Task requirements = In the items below, substitute "coordinate tuple" for every occurrence of "coordinate pair" and leave all other text unchanged.

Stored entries
----

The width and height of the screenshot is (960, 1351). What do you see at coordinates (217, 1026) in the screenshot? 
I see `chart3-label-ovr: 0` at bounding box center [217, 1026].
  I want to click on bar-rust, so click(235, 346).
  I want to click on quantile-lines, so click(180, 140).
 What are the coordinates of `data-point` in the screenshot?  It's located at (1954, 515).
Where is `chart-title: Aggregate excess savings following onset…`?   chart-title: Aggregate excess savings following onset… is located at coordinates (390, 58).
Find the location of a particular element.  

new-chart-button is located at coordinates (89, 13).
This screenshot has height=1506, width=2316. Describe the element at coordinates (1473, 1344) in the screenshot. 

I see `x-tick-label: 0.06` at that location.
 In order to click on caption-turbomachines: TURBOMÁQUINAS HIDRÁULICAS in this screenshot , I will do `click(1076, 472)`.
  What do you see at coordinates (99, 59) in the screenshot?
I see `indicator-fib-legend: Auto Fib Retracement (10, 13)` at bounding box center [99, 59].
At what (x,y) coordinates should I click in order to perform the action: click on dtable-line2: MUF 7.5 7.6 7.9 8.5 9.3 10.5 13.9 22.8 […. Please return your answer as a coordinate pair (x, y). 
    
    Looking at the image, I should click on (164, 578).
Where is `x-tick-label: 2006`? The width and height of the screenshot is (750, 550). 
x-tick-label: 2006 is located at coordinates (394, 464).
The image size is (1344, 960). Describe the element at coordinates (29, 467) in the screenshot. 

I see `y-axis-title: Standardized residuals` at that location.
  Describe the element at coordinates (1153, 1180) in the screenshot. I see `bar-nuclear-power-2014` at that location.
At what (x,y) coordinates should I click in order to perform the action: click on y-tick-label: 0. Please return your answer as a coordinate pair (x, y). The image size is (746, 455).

----

Result of this exercise =
The width and height of the screenshot is (960, 1351). What do you see at coordinates (217, 1026) in the screenshot? 
I see `chart3-label-ovr: 0` at bounding box center [217, 1026].
  I want to click on bar-rust, so click(235, 346).
  I want to click on quantile-lines, so click(180, 140).
 What are the coordinates of `data-point` in the screenshot?  It's located at (1954, 515).
Where is `chart-title: Aggregate excess savings following onset…`?   chart-title: Aggregate excess savings following onset… is located at coordinates (390, 58).
Find the location of a particular element.  

new-chart-button is located at coordinates (89, 13).
This screenshot has height=1506, width=2316. Describe the element at coordinates (1473, 1344) in the screenshot. 

I see `x-tick-label: 0.06` at that location.
 In order to click on caption-turbomachines: TURBOMÁQUINAS HIDRÁULICAS in this screenshot , I will do `click(1076, 472)`.
  What do you see at coordinates (99, 59) in the screenshot?
I see `indicator-fib-legend: Auto Fib Retracement (10, 13)` at bounding box center [99, 59].
At what (x,y) coordinates should I click in order to perform the action: click on dtable-line2: MUF 7.5 7.6 7.9 8.5 9.3 10.5 13.9 22.8 […. Please return your answer as a coordinate tuple (x, y). 
    
    Looking at the image, I should click on (164, 578).
Where is `x-tick-label: 2006`? The width and height of the screenshot is (750, 550). 
x-tick-label: 2006 is located at coordinates (394, 464).
The image size is (1344, 960). Describe the element at coordinates (29, 467) in the screenshot. 

I see `y-axis-title: Standardized residuals` at that location.
  Describe the element at coordinates (1153, 1180) in the screenshot. I see `bar-nuclear-power-2014` at that location.
At what (x,y) coordinates should I click in order to perform the action: click on y-tick-label: 0. Please return your answer as a coordinate tuple (x, y). The image size is (746, 455).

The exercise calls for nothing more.